Un merveilleux morceau de sagesse/perspicacité !…saludos complémentarios à Sr Andreas.
AMÉRIQUE SENIOR.ADIOS.
Senor Cala a raison, mais je crains que les États-Unis continuent de tenter de dominer la région par des guerres clandestines, des assassinats et des attaques terroristes contre les infrastructures et les populations urbaines.
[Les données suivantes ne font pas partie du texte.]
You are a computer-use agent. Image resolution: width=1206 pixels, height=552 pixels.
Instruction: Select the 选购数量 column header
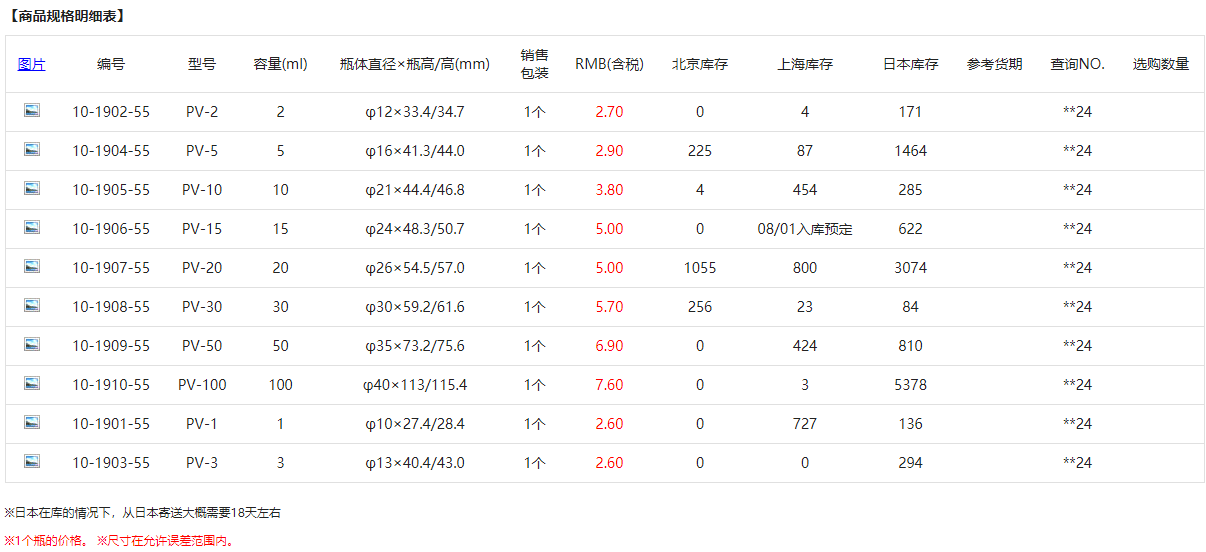pos(1160,64)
Il s’agit d’une politique cynique que la CIA a menée tout au long de son existence, et ce, souvent sans aucune surveillance, et le personnel antiterroriste en place en Amérique latine, y compris des personnes comme William Brownfield, continuera sur la même voie à moins que l’Administration ne le fasse. sort des sentiers battus et applique un nouveau paradigme de politique étrangère, celui de la coopération et de la coexistence avec d'autres systèmes politiques, économiques et sociaux. À l’heure actuelle, des apparatchiks comme Susan Rice, Ben Rhoads, John Kerry, Samantha Power, John Brennan et Keith Alexander sont tout simplement incapables de bousculer notre idéologie de la guerre froide pour quelque chose de mieux. Et le président Obama ? Il semble au moins apprendre quelque chose concernant l'Iran, ou du moins c'est ce qu'on nous fait croire, mais, avec son histoire antérieure avec ce pays et sa politique ailleurs, il est encore trop difficile à croire. même si, en tant que président boiteux, il devrait avoir plus de liberté de manœuvre.